The atomic model developed by Bohr in 1913 was modified and expanded in the following years. In 1918, Bohr succeeded in establishing the connection between quantum theory and classical physics by formulating Bohr's correspondence principle.

The final breakthrough for quantum mechanics came with the works of Werner Heisenberg and Erwin Schrödinger, who later won the Nobel Prize in Physics. Bohr's work flanked this new development in a mainly conceptual and philosophical way. In 1926/27, Werner Heisenberg stayed at Bohr's institute in Copenhagen, and the two physicists entered into a lively exchange. This collaboration resulted in both Heisenberg's uncertainty principle and the complementarity principle developed by Bohr.
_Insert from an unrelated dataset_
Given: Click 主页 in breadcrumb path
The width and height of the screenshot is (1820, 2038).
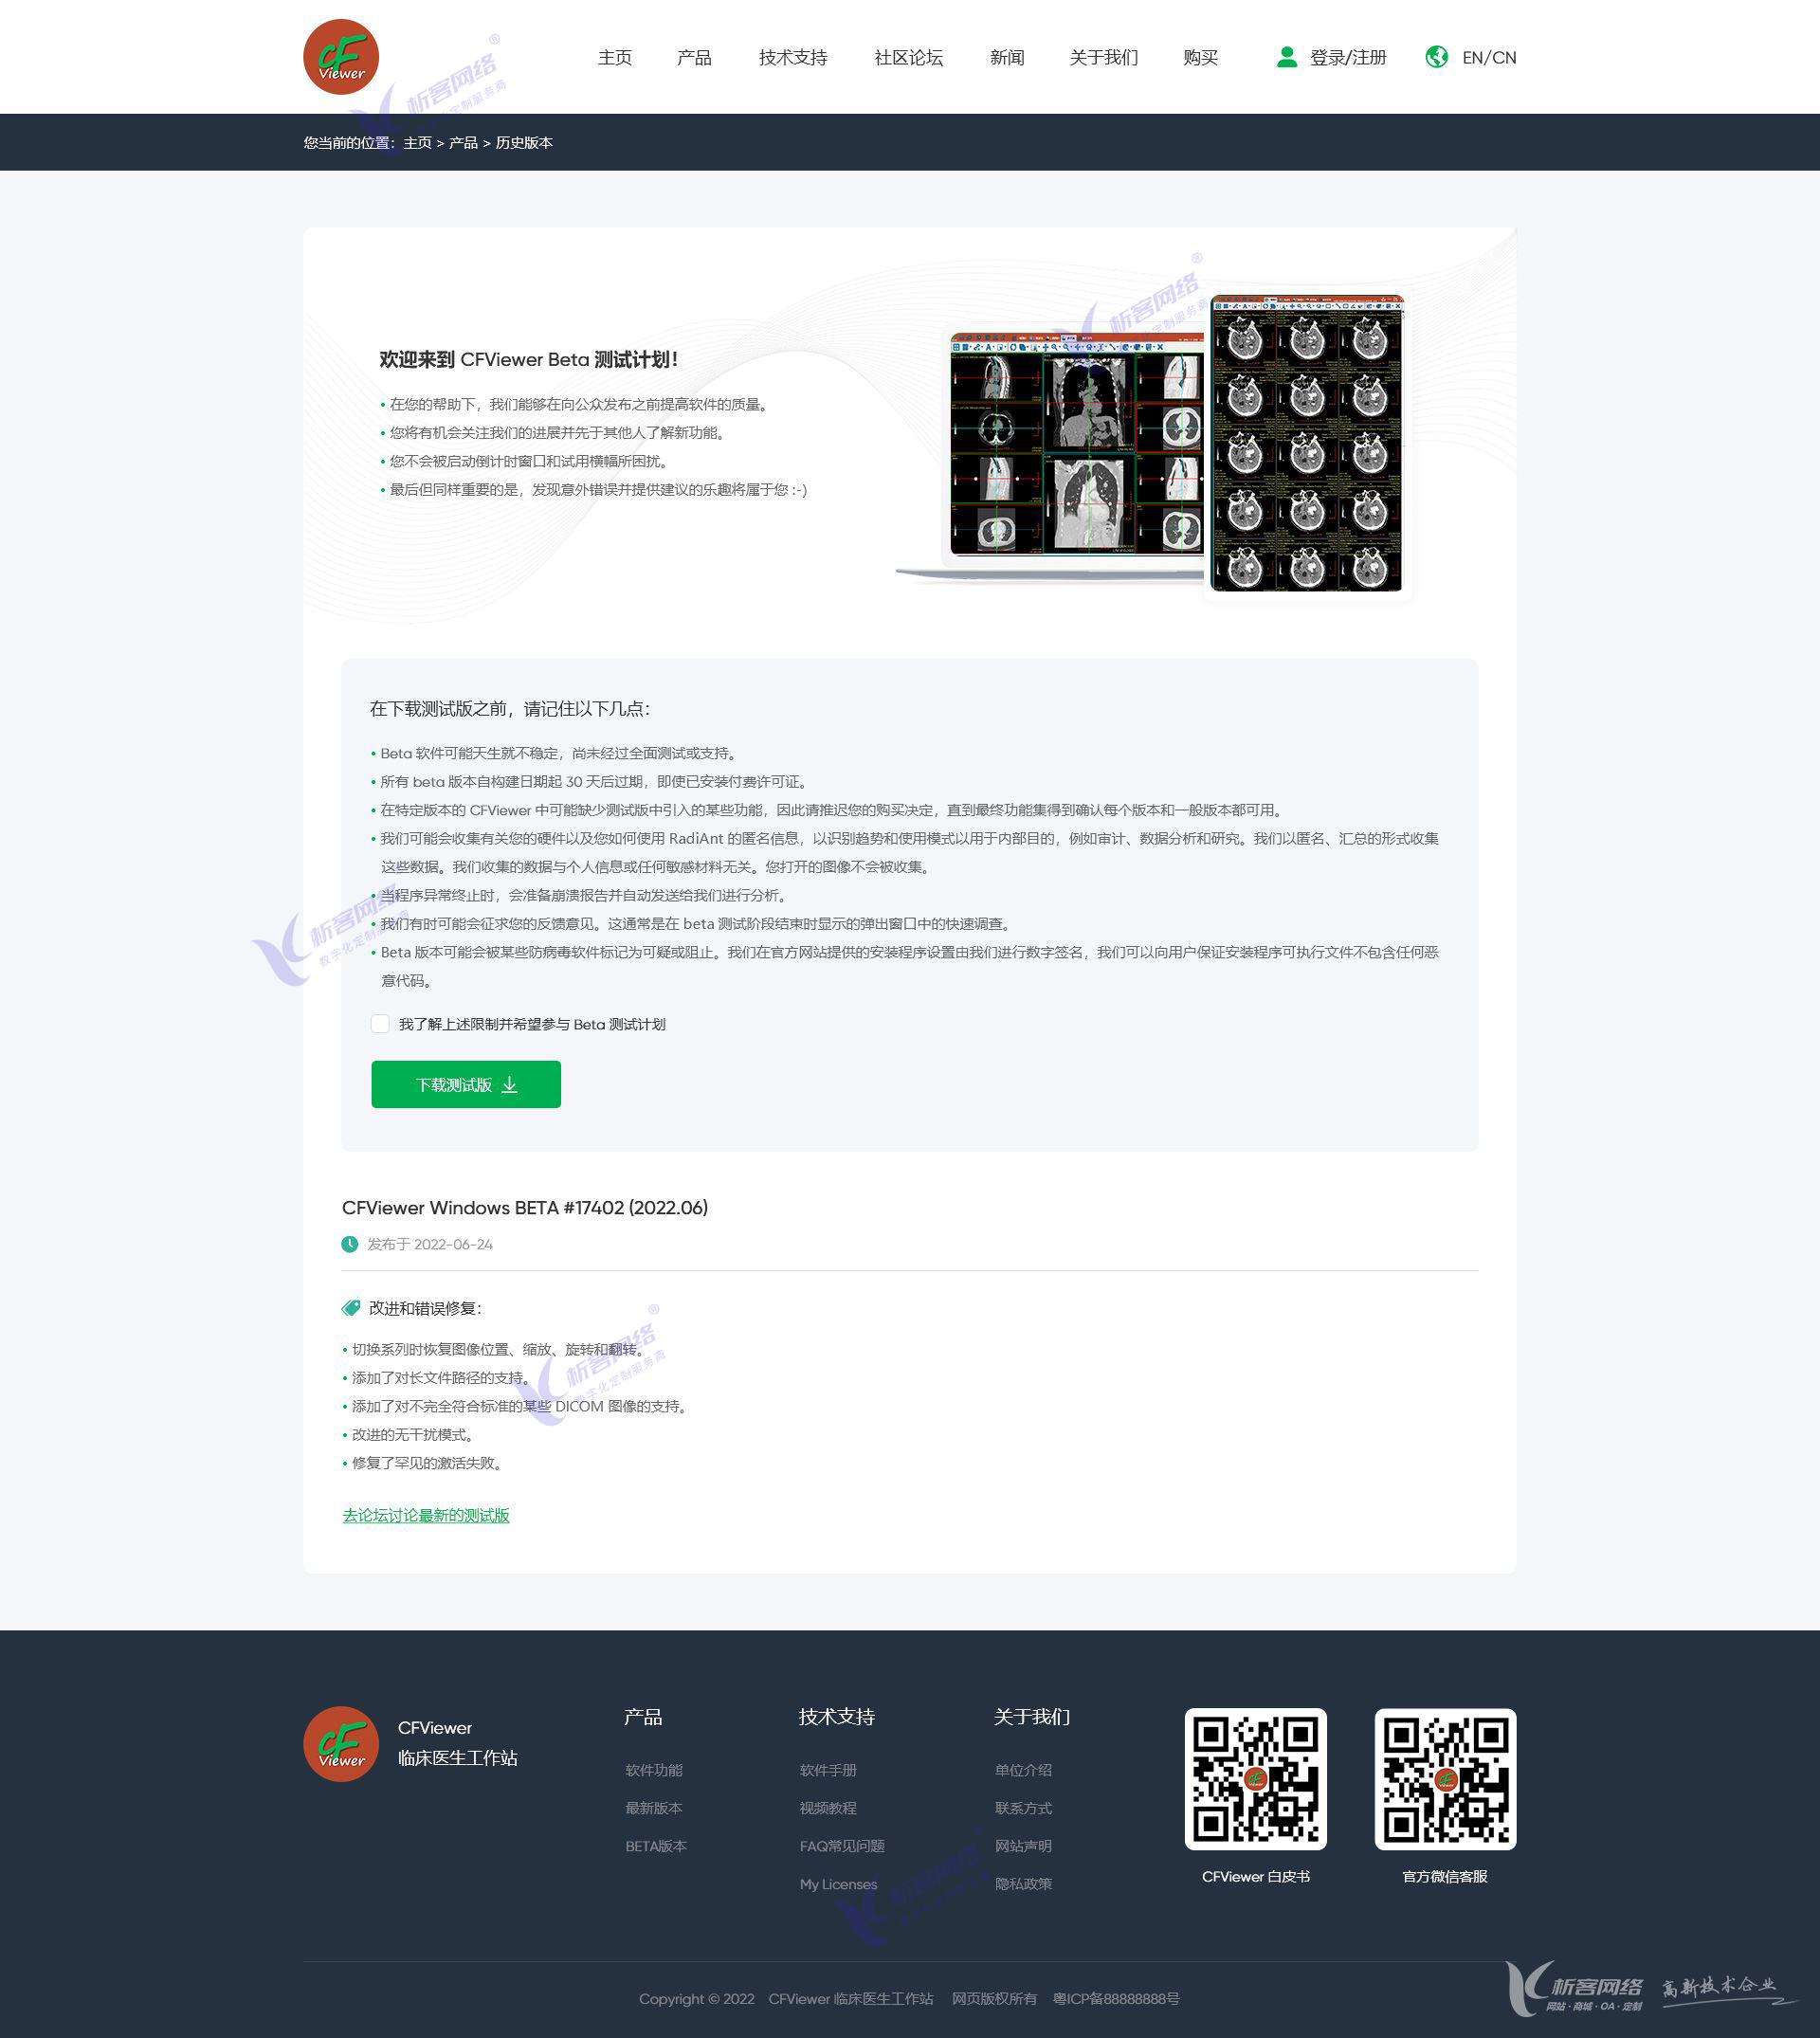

Both concepts have gone down in the history of science as the Copenhagen interpretation of the quantum theory.

Niels Bohr received numerous other awards. These included the Gold Medal of the Royal Danish Academy of Sciences (1906), the Hughes Medal of the Royal Society (1921), the Barnard Medal of Columbia University (1925), the Copley Medal of the Royal Society (1938), the Atoms for Peace Award (1957) and the Helmholtz Medal and Sonning Prize of the University of Copenhagen (both 1961). In 1917, Niels Bohr was appointed to the Danish Academy of Sciences, and in 1932 to the German Academy of Sciences Leopoldina. Numerous universities awarded him honorary doctorates, including Berkeley, Cambridge, Princeton, Paris (all 1923), Manchester (1924), Oxford (1926) and others.

Several of Niels Bohr's works were of great importance for the future development of understanding the processes within atoms and quantum mechanics. At the age of 28, he formulated the Bohr atomic model, which was later named after him. Although it is outdated from today's perspective, it nevertheless marks a milestone in theoretical physics. For this work, Niels Bohr was awarded the Nobel Prize in Physics in 1922.